Maybe it was the Ripken bobblehead giveaway, but an announced crowd of more than 34,000 showed up at Camden Yards to watch the Orioles stumble for the second straight game against Colorado, 6-1, and for that, I give the Baltimore fans some credit. The night before, an even more frustrating, 3-2, defeat in 10 innings, there were more 27,000 and on Friday, the announced crowd topped 22,000.
The strong showing in the stands might have been due to the relatively good weather over the weekend after having the team absent on a long road trip. And perhaps the crowds will thin out considerably once the Washington Nationals pull into town for a midweek series in what the marketers would like to bill as an I-95 rivalry. But considering the Orioles have done little on the field this year to get their fans excited, the weekend was actually a testament to an enthusiasm around here that, frankly, I thought had been doused.
Not that Orioles aren't trying their best to drive people away from the ballpark. If it's not unreliable relief pitching, it's an anemic offense bedeviling the Orioles. Saturday's game was one that a team just can't lose at home. After Brian Roberts helped manufacture a 2-0, first-inning lead on the front end of a double steal, the Orioles bats went silent (they've scored just one run in the last 18 innings). With the score tied, 2-2, Saturday night, the only Oriole to reach base over the last three innings was Nick Markakais when he was hit by a pitch. Oh yeah, the starting pitcher in that one was Jeremy Guthrie, whose ERA keeps improving but won-loss record doesn't. Yesterday, there wasn't even the drama that Guthrie's strong performance had produced as Erik Bedard was roughed up a bit and the O's just couldn't respond.
* After seeming to revive interest in the NBA playoffs, LeBron James and the Cleveland Cavaliers have barely showed up for the Finals. Except for a spurt in the fourth quarter last night that provided some long-shot hope that they might actually be able to compete with San Antonio, the Cavs have been nothing more than an overmatched sparring partner for the Spurs. San Antonio is up 2-0, with the series headed to Cleveland tomorrow. I was surprised to see that the Game 1 TV ratings were so low after James had performed so brilliantly in leading the Cavs' upset of Detroit in the Eastern Conference finals, but I guess the viewing public had a pretty clear idea about how this thing might go. I can't imagine that last night's rating were much better considering the TV competition was the finale of The Sopranos.

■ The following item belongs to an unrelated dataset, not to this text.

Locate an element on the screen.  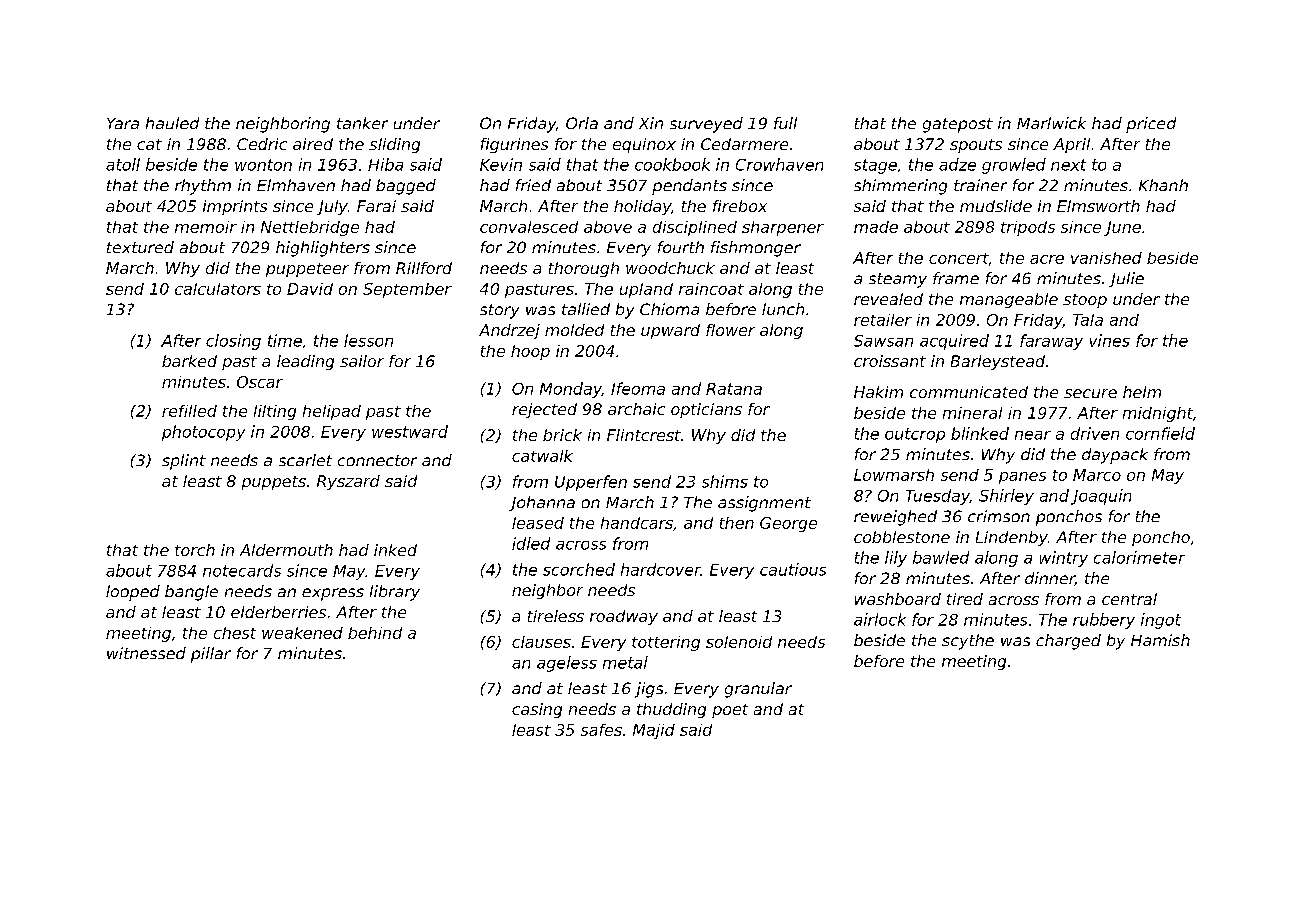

* And both Rafael Nadal and Justine Henin proved dominant at the French Open over the weekend. Each completed a three-peat on the clay of Roland Garros. Nadal, a Spaniard, lost just one set during the entire tournament, to Swiss Roger Federer in the finals, as he continues to dominate on clay. And Belgian Henin, who won her title on Saturday against Ana Ivanovic, did even better -- she didn't lose a single set and dispatched Serb Ivanovic, 6-1, 6-2. Henin may not do as many fashion photo shoots as Maria Sharapova or even Ivanovic, but she keeps collecting those trophies. For Henin, there was personal meaning in this French Open as well. It was the occasion of an emotional reunion among her, and her father, two brothers and a sister from whom she had been estranged for seven years.